[[ EXERCISE MATERIALS open ]]

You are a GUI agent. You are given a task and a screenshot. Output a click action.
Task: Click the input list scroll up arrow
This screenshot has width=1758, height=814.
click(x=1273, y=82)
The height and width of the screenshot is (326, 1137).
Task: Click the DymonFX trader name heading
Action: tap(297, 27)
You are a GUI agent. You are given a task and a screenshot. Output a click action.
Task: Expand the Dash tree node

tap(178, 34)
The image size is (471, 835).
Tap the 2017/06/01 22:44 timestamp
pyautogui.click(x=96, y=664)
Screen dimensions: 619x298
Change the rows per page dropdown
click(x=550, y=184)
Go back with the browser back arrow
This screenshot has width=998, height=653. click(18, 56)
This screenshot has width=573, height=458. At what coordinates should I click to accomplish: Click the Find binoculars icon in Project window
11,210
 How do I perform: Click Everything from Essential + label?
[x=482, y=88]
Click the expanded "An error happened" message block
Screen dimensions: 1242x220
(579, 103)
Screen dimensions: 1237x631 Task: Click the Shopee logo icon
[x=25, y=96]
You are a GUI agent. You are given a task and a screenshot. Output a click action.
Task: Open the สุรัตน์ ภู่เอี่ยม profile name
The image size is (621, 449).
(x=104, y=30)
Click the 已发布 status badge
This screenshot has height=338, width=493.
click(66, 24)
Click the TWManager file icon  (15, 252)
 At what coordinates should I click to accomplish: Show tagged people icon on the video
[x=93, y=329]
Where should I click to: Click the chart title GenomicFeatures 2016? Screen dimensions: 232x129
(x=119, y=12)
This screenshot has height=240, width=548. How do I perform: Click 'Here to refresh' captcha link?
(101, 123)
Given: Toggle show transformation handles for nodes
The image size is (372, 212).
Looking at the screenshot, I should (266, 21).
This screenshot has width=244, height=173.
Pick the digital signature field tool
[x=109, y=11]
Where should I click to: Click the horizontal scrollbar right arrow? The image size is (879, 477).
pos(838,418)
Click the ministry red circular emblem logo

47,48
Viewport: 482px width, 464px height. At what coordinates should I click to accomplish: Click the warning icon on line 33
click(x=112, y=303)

[[ EXERCISE MATERIALS closed ]]

:: PROBLEM DESCRIPTION ::
What is needed is an exact copy of every entry above.

:: ANSWER BOX ::
You are a GUI agent. You are given a task and a screenshot. Output a click action.
Task: Click the input list scroll up arrow
This screenshot has width=1758, height=814.
click(x=1273, y=82)
The height and width of the screenshot is (326, 1137).
Task: Click the DymonFX trader name heading
Action: tap(297, 27)
You are a GUI agent. You are given a task and a screenshot. Output a click action.
Task: Expand the Dash tree node

tap(178, 34)
The image size is (471, 835).
Tap the 2017/06/01 22:44 timestamp
pyautogui.click(x=96, y=664)
Screen dimensions: 619x298
Change the rows per page dropdown
click(x=550, y=184)
Go back with the browser back arrow
This screenshot has width=998, height=653. click(18, 56)
This screenshot has width=573, height=458. At what coordinates should I click to accomplish: Click the Find binoculars icon in Project window
11,210
 How do I perform: Click Everything from Essential + label?
[x=482, y=88]
Click the expanded "An error happened" message block
Screen dimensions: 1242x220
(579, 103)
Screen dimensions: 1237x631 Task: Click the Shopee logo icon
[x=25, y=96]
You are a GUI agent. You are given a task and a screenshot. Output a click action.
Task: Open the สุรัตน์ ภู่เอี่ยม profile name
The image size is (621, 449).
(x=104, y=30)
Click the 已发布 status badge
This screenshot has height=338, width=493.
click(66, 24)
Click the TWManager file icon  (15, 252)
 At what coordinates should I click to accomplish: Show tagged people icon on the video
[x=93, y=329]
Where should I click to: Click the chart title GenomicFeatures 2016? Screen dimensions: 232x129
(x=119, y=12)
This screenshot has height=240, width=548. How do I perform: Click 'Here to refresh' captcha link?
(101, 123)
Given: Toggle show transformation handles for nodes
The image size is (372, 212).
Looking at the screenshot, I should (266, 21).
This screenshot has width=244, height=173.
Pick the digital signature field tool
[x=109, y=11]
Where should I click to: Click the horizontal scrollbar right arrow? The image size is (879, 477).
pos(838,418)
Click the ministry red circular emblem logo

47,48
Viewport: 482px width, 464px height. At what coordinates should I click to accomplish: Click the warning icon on line 33
click(x=112, y=303)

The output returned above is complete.